La nouvelle attaque terroriste majeure contre la Grande République se nomme Pantybomber et elle paraît semblable en importance, désormais, à Pearl Harbor. Cette “attaque contre les USA” un jour de Noël a été désignée par une professeur de Princeton, amie d’Obama, comme un “cadeau de Noël” que le Père Noël a déposé dans leurs souliers pieusement rangés devant la cheminée commune par les républicains.

«“What the GOP sees as its clear ability to attack the Obama administration is on this question of national security and terrorism. […] At least some members of the GOP clearly saw this as a holiday gift – an opportunity to once again put terrorism on the agenda, someplace they think they are strong,” Melissa Harris-Lacewell, associate professor of politics at Princeton University, said on MSNBC's Rachel Maddow Show.»

Ainsi soit-il, certes.

Les commentaires sur cette affaire ont formé en quelques jours une tornade médiatique qui secoue la Grande République, par conséquent une vraie crise de la présidence et de l’appareil de sécurité US. Le persiflage massif dans la plus grande confusion de la valeur des arguments est de rigueur, avec le pauvre Obama et sa non moins malheureuse secrétaire de la sécurité Janet Napolitano comme cibles principales.

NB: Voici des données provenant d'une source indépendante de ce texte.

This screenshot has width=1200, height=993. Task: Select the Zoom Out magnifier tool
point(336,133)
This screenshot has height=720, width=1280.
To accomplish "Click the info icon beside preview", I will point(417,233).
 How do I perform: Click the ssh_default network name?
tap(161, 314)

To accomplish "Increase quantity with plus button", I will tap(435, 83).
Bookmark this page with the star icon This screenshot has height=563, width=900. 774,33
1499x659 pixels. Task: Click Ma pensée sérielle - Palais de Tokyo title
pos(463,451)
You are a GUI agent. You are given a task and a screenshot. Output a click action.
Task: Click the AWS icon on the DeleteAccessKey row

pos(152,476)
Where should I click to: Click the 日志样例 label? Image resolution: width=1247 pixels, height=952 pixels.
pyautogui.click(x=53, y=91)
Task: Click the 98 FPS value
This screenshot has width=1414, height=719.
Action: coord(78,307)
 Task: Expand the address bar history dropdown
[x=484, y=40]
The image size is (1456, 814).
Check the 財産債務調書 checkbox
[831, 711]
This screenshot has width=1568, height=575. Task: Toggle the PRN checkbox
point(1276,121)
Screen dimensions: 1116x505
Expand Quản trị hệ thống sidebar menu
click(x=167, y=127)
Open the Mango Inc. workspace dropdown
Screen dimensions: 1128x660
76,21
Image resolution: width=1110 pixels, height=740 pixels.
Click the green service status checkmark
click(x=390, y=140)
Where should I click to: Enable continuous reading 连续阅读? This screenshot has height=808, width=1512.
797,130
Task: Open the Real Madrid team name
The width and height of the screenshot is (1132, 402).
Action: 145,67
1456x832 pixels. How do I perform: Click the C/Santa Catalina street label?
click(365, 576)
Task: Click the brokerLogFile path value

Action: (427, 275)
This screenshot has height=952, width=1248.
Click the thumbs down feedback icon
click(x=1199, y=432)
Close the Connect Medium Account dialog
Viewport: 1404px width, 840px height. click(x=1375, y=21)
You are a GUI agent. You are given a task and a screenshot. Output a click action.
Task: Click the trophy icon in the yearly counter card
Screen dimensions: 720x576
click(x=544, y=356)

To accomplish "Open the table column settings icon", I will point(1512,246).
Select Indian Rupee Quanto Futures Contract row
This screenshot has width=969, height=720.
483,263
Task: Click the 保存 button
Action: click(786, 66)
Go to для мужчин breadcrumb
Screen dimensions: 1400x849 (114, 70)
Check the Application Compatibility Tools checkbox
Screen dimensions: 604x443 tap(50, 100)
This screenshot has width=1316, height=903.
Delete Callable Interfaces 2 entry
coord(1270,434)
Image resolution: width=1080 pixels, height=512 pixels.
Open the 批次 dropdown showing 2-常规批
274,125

Un complot? Peut-être, mais des “complots” de cette sorte faites-en autant par semaine qu’il y a de jeudis dans la semaine des quatre jeudis… Comme traitement par l’entretien maximal de la schizophrénie et de la paranoïa, avec les dégâts qui vont avec, l’on vit rarement plus radical.

• Le 30 décembre 2009, le Wall Street Journal nous donnait «A Guide to the Blame Game Following Failed Terror Attack». C’est une sorte de glossaire reprenant toutes les nuances dans les attaques, critiques, etc. qui ont suivi cette “attaque contre les USA” de Pantybomber”, ce Pearl Harbor de la Noël 2009.

• Pour le persiflage avec toute l’élégance requise, lisez Mark Steyn, fameux néo-conservateur, dans le Orange County Register du 1er janvier 2010. (Le souligné est de l’auteur, soulignons-le.)

«On Christmas Day, a gentleman from Nigeria succeeded (effortlessly) in boarding a flight to Detroit with a bomb in his underwear. Pretty funny, huh?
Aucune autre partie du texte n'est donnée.